* **Exercise description**
Please reproduce, word for word, the stretch of the listing below from the line containing "Describe the element at coordinates (1200, 736)" through the line containing "center [212, 432].".
==============================
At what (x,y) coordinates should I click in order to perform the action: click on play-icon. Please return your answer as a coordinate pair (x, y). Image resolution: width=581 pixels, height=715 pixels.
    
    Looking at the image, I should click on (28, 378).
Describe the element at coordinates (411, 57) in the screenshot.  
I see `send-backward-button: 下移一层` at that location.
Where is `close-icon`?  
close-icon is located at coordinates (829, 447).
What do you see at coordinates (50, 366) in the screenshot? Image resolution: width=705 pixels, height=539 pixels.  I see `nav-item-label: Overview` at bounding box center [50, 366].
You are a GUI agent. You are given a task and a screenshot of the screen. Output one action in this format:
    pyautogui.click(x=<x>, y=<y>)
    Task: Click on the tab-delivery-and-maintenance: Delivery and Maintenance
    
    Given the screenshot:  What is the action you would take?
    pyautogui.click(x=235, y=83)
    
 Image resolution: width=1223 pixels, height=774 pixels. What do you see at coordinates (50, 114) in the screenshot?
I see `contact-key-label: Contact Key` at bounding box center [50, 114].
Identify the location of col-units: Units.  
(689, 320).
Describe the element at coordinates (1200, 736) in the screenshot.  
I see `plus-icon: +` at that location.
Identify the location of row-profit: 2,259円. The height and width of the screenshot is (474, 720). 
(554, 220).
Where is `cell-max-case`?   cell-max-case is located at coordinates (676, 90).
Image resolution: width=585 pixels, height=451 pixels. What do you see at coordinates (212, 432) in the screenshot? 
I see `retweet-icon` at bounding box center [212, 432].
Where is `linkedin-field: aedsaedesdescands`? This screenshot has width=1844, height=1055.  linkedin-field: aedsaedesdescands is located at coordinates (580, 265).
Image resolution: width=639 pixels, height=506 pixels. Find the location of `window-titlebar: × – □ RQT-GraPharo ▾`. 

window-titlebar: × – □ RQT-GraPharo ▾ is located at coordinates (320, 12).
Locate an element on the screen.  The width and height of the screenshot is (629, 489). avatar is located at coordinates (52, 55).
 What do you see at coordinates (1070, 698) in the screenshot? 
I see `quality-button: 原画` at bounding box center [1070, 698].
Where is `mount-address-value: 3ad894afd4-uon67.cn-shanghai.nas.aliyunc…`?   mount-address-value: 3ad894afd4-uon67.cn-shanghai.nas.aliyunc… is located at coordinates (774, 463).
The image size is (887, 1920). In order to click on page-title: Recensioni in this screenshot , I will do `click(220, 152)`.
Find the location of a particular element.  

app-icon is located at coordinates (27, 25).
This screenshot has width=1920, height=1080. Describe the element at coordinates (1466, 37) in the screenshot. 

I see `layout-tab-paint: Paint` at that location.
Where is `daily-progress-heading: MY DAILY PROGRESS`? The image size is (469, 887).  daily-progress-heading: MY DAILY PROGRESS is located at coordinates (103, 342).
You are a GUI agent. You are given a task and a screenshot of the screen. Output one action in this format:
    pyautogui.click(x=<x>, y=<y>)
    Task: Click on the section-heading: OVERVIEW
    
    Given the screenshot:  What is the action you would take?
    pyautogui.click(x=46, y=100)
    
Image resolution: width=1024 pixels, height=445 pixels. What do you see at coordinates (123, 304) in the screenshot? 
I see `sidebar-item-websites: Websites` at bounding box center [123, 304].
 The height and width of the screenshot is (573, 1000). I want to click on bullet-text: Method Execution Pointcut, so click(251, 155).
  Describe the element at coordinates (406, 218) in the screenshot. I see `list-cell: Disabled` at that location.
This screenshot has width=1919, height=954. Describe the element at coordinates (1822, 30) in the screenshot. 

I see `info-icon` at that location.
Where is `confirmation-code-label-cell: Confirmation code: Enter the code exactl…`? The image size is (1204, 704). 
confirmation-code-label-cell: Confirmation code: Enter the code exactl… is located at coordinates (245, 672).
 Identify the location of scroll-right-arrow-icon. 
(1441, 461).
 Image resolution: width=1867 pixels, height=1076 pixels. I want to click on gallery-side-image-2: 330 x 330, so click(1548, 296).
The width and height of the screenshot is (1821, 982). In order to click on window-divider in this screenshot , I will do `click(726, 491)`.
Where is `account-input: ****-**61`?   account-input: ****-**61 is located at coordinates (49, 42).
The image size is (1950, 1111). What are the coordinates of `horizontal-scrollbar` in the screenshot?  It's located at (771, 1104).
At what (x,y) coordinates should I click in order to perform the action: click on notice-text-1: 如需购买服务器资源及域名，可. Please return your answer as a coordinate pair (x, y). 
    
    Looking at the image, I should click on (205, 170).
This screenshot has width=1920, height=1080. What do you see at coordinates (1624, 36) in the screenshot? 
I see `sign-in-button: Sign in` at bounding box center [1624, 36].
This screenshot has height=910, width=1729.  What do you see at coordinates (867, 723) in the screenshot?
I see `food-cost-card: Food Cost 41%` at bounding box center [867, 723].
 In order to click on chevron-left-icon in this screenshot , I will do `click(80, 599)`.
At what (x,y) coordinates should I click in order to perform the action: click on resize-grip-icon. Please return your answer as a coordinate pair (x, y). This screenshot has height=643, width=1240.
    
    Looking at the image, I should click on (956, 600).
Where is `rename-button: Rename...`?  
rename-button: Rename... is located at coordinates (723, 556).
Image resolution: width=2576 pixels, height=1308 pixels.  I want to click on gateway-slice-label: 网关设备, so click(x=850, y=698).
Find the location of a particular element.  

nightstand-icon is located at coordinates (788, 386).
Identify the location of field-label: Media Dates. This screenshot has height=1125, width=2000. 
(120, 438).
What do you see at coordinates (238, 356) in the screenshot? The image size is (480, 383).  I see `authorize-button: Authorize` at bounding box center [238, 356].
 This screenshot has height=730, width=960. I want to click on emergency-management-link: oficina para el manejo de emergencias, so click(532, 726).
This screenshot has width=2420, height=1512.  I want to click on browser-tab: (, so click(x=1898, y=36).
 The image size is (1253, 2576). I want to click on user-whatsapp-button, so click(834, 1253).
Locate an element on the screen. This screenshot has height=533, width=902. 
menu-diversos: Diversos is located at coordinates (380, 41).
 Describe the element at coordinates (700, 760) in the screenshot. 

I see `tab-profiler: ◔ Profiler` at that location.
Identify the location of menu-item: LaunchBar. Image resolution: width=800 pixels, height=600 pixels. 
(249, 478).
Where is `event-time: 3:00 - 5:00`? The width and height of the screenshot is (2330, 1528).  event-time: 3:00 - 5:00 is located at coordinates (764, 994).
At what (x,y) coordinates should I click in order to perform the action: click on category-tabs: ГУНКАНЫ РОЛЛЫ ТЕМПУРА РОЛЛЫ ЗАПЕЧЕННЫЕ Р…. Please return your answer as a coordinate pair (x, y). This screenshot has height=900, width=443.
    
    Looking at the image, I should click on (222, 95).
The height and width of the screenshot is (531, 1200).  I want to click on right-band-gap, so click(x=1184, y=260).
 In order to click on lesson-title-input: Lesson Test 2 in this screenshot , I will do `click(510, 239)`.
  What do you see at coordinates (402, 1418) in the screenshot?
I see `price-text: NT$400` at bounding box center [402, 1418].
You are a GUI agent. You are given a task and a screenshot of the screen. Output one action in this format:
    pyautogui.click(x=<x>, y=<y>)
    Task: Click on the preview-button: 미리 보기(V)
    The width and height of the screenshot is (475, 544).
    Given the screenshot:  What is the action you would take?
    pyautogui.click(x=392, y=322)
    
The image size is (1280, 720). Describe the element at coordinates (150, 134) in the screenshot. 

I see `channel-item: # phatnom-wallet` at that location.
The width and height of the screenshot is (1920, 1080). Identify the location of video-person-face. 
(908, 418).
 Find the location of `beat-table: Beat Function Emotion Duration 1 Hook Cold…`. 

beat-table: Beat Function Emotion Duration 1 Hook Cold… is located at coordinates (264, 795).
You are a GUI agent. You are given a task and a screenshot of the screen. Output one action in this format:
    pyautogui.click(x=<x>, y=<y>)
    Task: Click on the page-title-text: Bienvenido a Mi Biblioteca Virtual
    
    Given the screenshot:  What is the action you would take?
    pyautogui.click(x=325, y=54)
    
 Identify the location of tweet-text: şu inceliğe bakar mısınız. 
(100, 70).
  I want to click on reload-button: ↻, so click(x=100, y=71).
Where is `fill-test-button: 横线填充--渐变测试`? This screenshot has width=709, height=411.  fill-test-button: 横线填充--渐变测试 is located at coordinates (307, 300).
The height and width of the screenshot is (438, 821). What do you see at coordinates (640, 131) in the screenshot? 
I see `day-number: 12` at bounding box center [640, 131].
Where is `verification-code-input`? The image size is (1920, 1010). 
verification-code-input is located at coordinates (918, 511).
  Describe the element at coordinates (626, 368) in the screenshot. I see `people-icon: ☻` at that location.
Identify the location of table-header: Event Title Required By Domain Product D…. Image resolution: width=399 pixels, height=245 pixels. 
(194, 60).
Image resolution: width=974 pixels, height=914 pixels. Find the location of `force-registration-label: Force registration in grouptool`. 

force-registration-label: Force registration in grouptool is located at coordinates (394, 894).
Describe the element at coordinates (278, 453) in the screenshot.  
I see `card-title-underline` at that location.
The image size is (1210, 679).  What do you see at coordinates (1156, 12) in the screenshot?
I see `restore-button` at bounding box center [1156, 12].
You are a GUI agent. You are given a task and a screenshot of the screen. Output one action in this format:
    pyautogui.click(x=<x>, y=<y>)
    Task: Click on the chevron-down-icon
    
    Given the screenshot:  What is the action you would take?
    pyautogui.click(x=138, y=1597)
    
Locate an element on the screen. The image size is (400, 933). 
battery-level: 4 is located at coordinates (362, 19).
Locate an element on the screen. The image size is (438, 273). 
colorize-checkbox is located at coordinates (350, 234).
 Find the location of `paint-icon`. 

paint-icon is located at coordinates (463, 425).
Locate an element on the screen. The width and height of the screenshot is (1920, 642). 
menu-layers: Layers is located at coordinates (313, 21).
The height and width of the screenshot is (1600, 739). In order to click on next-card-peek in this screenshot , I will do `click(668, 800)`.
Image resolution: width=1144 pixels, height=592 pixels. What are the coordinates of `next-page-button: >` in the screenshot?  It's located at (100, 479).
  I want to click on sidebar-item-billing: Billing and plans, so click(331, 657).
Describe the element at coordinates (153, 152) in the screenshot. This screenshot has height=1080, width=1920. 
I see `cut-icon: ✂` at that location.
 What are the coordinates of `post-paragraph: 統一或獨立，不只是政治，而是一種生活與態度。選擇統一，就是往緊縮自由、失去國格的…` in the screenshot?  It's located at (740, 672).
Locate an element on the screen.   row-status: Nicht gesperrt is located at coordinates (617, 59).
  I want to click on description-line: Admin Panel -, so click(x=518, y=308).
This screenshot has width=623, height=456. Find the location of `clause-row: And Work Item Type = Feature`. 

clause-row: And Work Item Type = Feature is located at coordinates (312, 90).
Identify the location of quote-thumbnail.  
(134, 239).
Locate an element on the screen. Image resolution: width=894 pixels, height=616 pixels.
==============================
* **Result**
Describe the element at coordinates (1200, 736) in the screenshot.  
I see `plus-icon: +` at that location.
Identify the location of row-profit: 2,259円. The height and width of the screenshot is (474, 720). 
(554, 220).
Where is `cell-max-case`?   cell-max-case is located at coordinates (676, 90).
Image resolution: width=585 pixels, height=451 pixels. What do you see at coordinates (212, 432) in the screenshot? 
I see `retweet-icon` at bounding box center [212, 432].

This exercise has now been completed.